By 2013, sales of the system were poor; one reason for that was that the company had been run with little money, raising only about 11 million euros by 2010, and had scant clinical trial with which to convince oncologists that its system was effective and safe. The CEOs, Hoda Tawfik and Christian von Volkmann, re-evaluated the company's strategy, and raised 33.3 million euros, and used about half of that to retire debt. In September 2013, American Ben Lipps, who had previously led the DAX-listed Fresenius Medical Care Group, took over as the company's CEO. Lipps had played a crucial role in the widespread market adoption of dialysis procedures and was drawn to MagForce by his enthusiasm for innovative technology. In an interview with Die Welt, Lipps expressed optimism about MagForce's future, stating the company was" on the path to becoming a successful and highly profitable global player in oncology, with the potential to significantly improve the lives of cancer patients".

The company established a US subsidiary, which raised around $15M in 2014 to pursue US approval. The FOCUS reports in 2018 on the company's US strategy: with the specially founded subsidiary Magforce USA, Inc. is to be granted in the United States for the treatment of prostate cancer, which in the case of greater patient volume for faster refinancing of the research and would cause development costs. In 2018, the corresponding approval study was approved by the responsible authority Food and Drug Administration and is currently in the implementation. Ben Lipps: “FDA approval was a much greater success than the capital market has so far realized. It is important to understand that the FDA was classified as a medical technology product some time ago. The FDA requirements for a medical device are significantly less stressful and risky. If we can provide our forecast results in the upcoming study, which refers to the treatment of prostate cancer, we will quickly receive the commercial approval.”
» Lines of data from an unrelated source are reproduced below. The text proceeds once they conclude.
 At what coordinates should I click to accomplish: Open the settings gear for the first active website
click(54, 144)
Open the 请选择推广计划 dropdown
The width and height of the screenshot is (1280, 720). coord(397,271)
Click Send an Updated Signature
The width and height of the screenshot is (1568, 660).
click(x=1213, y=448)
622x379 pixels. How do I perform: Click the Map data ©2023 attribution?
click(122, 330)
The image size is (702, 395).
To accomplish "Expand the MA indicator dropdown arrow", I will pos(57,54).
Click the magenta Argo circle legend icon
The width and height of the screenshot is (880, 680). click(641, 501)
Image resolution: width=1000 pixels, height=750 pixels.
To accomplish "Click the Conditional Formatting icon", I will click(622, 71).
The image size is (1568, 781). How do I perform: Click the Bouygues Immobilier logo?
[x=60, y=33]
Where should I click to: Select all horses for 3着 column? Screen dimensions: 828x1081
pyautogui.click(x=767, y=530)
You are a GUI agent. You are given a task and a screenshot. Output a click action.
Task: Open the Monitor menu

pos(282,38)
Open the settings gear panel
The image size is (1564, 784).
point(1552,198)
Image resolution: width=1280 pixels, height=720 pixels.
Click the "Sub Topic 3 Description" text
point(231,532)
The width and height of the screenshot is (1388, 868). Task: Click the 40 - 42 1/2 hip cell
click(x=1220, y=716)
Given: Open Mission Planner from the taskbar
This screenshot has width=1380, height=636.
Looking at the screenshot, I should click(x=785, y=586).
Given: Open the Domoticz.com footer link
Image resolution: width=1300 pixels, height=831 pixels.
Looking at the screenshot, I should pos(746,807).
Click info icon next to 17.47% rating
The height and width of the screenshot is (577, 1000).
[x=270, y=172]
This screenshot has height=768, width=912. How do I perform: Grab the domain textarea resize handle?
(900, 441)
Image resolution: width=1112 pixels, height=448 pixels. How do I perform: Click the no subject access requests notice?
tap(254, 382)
In 2017, MagForce obtained a €35M euro investment from the European Investment Bank under the Juncker Plan.

In July 2022, the Management Board, in consultation with the Supervisory Board, began insolvency proceedings.

== Products & services ==

=== Nanotherm process ===
MagForce has developed a cancer treatment known as NanoTherm, which specifically targets solid tumours. The procedure involves a solution of iron oxide nanoparticles with superparamagnetic properties that is directly injected into the tumor. A couple of days later, the person with the tumor is placed inside a large piece of equipment similar to an MRI machine, also manufactured by MagForce, which creates a strong, fast-changing magnetic field. When exposed to an alternating magnetic field, the nanoparticles to oscillate at an extremely high speed, which in turn generates heat causing the temperature within the cancer cells to rise to as much as 70 degrees Celsius. This intense heat destroys the cancerous tissue, or significantly weakens it to a point that it is made more vulnerable to other treatments, like radiation. Typically, there are six such treatment sessions in the machine.

The equipment necessary to generate the alternating magnetic field was installed in clinics across German cities including Berlin, Cologne, Münster, Kiel, and Frankfurt. In early 2019, a mobile version of the apparatus was introduced in Lublin, eastern Poland. However, the relatively high acquisition costs of the technology have so far proved prohibitive for its commercial breakthrough. Another obstacle to the acceptance of the method is the lack of automatic reimbursement by health insurance companies. Reimbursements have, up to date, only been authorised throughout Europe, after patients have made private advance payments.